>> Begin PAGE EXTRACT

# Text Corpora Tutorial

In this notebook, we will demonstrate how to use Machine to load datasets as text corpora.

## Loading Text Files

Let's start with a simple example of loading a set of text files.

In [6]:
from machine.corpora import TextFileTextCorpus

corpus = TextFileTextCorpus("data/en_tok.txt")

It is easy to iterate through the sentences in the corpus. We simply call the `get_rows` method on the corpus class.

In [7]:
for row in corpus.take(10):
    print(row.text)

Would you mind giving us the keys to the room , please ?
I have made a reservation for a quiet , double room with a telephone and a tv for Rosario Cabedo .
Would you mind moving me to a quieter room ?
I have booked a room .
I think that there is a problem .
Do you have any rooms with a tv , air conditioning and a safe available ?
Would you mind showing us a room with a tv ?
Does it have a telephone ?
I am leaving on the second at eight in the evening .
How much does a single room cost per week ?


## Loading Scripture

Machine contains classes for loading Scripture in various formats, such as USFM and USX.

### USX

USX is a common XML format for Scripture. Let's take a look at how to load a set of USX files. First, we create an instance of the `UsxFileTextCorpus` class. We ensure that the correct verse references are used by loading the versification file for this translation. If a versification is not provided, then the English versification is used. We want untokenized verse text, so we use the `NullTokenizer`.

In [8]:
from machine.corpora import UsxFileTextCorpus
from machine.scripture import Versification

versification = Versification.load("data/WEB-DBL/release/versification.vrs", fallback_name="web")

>> End PAGE EXTRACT
>> Begin DATA EXCERPTS

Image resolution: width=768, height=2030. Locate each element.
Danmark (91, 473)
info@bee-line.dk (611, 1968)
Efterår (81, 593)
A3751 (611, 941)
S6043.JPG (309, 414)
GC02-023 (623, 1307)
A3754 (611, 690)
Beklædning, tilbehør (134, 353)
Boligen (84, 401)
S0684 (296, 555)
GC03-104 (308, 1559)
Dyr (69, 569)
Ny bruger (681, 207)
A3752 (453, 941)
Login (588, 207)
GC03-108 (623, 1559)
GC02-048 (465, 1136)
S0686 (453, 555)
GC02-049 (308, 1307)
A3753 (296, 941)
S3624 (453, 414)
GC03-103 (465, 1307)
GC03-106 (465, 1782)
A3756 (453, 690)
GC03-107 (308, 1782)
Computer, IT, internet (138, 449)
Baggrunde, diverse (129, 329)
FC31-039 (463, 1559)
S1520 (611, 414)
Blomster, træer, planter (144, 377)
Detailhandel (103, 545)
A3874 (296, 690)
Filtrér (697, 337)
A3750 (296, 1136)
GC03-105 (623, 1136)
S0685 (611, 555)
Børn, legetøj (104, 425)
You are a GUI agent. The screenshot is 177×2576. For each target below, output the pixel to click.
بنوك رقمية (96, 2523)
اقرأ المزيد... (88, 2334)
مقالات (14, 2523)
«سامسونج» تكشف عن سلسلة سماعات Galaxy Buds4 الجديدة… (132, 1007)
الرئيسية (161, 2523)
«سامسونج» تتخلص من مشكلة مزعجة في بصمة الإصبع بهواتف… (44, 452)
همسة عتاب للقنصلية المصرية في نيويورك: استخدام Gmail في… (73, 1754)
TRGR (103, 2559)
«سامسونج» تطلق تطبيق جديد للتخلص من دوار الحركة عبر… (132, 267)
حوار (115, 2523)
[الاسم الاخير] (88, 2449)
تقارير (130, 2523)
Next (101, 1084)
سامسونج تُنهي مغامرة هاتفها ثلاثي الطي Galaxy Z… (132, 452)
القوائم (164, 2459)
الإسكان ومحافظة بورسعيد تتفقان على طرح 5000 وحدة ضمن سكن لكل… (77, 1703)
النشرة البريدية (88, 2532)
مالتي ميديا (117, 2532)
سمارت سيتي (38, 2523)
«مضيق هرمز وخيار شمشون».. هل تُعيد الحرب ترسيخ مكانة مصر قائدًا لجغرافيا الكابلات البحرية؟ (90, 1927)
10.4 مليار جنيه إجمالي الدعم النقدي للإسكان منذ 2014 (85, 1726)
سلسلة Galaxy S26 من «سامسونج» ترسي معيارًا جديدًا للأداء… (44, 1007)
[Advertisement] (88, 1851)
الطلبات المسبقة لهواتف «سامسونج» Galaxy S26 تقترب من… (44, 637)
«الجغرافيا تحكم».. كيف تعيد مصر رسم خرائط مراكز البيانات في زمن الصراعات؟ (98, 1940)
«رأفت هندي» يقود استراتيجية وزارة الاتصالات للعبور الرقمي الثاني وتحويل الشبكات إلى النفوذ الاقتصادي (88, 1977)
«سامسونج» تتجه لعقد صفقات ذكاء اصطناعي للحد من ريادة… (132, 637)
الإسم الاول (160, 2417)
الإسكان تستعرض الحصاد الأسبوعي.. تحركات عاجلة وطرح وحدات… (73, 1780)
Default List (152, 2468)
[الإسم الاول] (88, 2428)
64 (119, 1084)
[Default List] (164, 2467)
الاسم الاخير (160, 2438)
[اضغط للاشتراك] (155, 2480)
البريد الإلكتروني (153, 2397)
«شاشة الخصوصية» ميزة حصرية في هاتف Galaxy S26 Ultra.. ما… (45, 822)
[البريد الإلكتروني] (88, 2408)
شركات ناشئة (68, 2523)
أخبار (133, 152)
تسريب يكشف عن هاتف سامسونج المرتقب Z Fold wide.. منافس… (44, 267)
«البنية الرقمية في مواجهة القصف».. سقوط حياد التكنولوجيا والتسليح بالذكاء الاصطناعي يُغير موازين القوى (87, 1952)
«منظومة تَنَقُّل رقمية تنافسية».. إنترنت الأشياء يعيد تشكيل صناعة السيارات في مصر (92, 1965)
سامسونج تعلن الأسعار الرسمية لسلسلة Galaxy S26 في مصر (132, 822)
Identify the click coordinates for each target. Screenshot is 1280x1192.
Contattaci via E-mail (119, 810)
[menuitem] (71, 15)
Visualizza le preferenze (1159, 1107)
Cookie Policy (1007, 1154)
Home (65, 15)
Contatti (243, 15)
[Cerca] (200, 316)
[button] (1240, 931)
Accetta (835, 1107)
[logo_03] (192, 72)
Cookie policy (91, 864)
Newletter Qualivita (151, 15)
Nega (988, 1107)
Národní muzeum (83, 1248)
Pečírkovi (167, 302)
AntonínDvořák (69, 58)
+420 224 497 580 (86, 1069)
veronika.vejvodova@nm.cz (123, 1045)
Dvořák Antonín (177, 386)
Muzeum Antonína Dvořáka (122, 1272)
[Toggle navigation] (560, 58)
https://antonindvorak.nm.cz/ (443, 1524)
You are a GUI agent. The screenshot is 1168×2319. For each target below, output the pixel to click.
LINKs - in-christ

>> End DATA EXCERPTS

JOBS:
[1] According to the text corpora tutorial, which versification is used when none is provided?
[2] Pick up the text corpora tutorial where it stops and keep writing it.
The lines above come from a different source than the tutorial.

TASK ANSWERS:
[1] The English versification is used.

[2]
corpus = UsxFileTextCorpus("data/WEB-DBL/release/USX_1", versification=versification)

Let's iterate through the corpus. You will notice that each text segment in the corpus has an associated reference. In the case of Scripture, these are `VerseRef` objects.

In [9]:
for row in corpus.take(10):
    print(f"{row.ref}: {row.text}")

1JN 1:1: That which was from the beginning, that which we have heard, that which we have seen with our eyes, that which we saw, and our hands touched, concerning the Word of life
1JN 1:2: (and the life was revealed, and we have seen, and testify, and declare to you the life, the eternal life, which was with the Father, and was revealed to us);
1JN 1:3: that which we have seen and heard we declare to you, that you also may have fellowship with us. Yes, and our fellowship is with the Father and with his Son, Jesus Christ.
1JN 1:4: And we write these things to you, that our joy may be fulfilled.
1JN 1:5: This is the message which we have heard from him and announce to you, that God is light, and in him is no darkness at all.
1JN 1:6: If we say that we have fellowship with him and walk in the darkness, we lie and don’t tell the truth.
1JN 1:7: But if we walk in the light as he is in the light, we have fellowship with one another, and the blood of Jesus Christ his Son, cleanses us from all 

You can also iterate through verses in the corpus by book.

In [10]:
for text in corpus.texts:
    print(text.id)
    print("======")
    for row in text.take(3):
        verse_ref = row.ref
        chapter_verse = f"{verse_ref.chapter}:{verse_ref.verse}"
        print(f"{chapter_verse}: {row.text}")
    print()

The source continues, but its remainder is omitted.